The mainstay of treatment is represented by xanthine oxidase inhibition (predominantly with allopurinol) rather than uricosuric therapy which is used second line because of lesser efficacy or increased risk of side effects.
At the present time asymptomatic hyperuricaemia is not considered to be an indication for urate lowering therapy and in clinical practice, prophylactic treatment for gout is only introduced in patients who have had two or more attacks in a 12 month period.
The identification of alleles that increase the risk of gout could in the future be used in targeting high-risk patients for treatment, without the need for further attacks to occur. At present, however, the relative contribution of the different genes to uric acid variability has been estimated at between 0.12 and 3.53% and so it remains to be seen whether genetic screening would prove clinically valuable.
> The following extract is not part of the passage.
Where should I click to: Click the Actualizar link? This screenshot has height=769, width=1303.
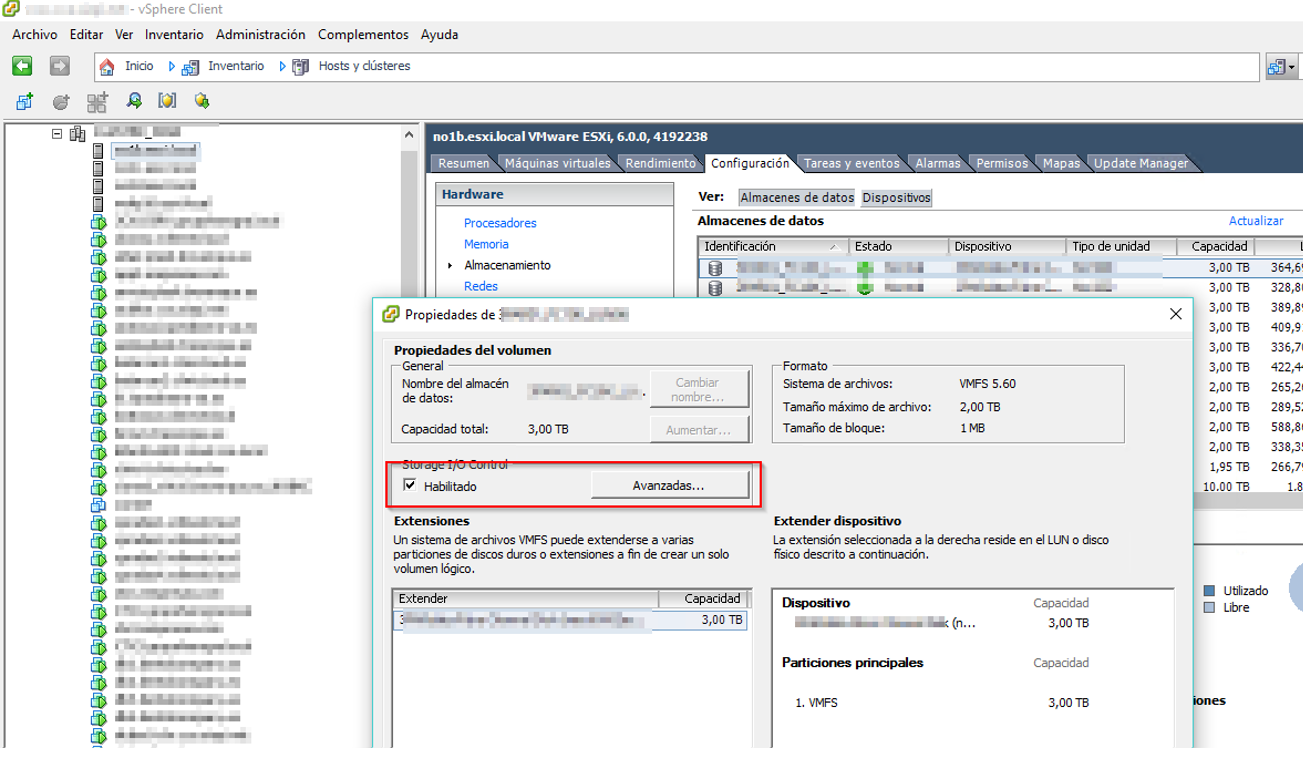(1255, 221)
(Recent insights into the pathogenesis of hyperuricaemia and gout, 2009.)

CONCLUSION

These informations indicate that uric acid has complex chemical and biological effects. When hyperuricaemia leasds to the formation of microcrystals, it leads to joint and renal inflammation. Chronic inflammation (as in tophaceous gout) leads to bone and cartilage destruction, and chronic hyperuricaemia and hyperuricosuria in gouty patient are also frequently associated with tubulointerstitial fibrosis and glomerulosclerosis, signs of local renal inflammation. Part of this is explained by the activation of the NALP3 inflammosome to process and secrete IL-1 beta.and that In addition hyperuricaemia pro-oxidant or NO-reducing properties may explain the association among hyperuricaemia, hypertension, the matabolic syndrome and cardiovascular desease.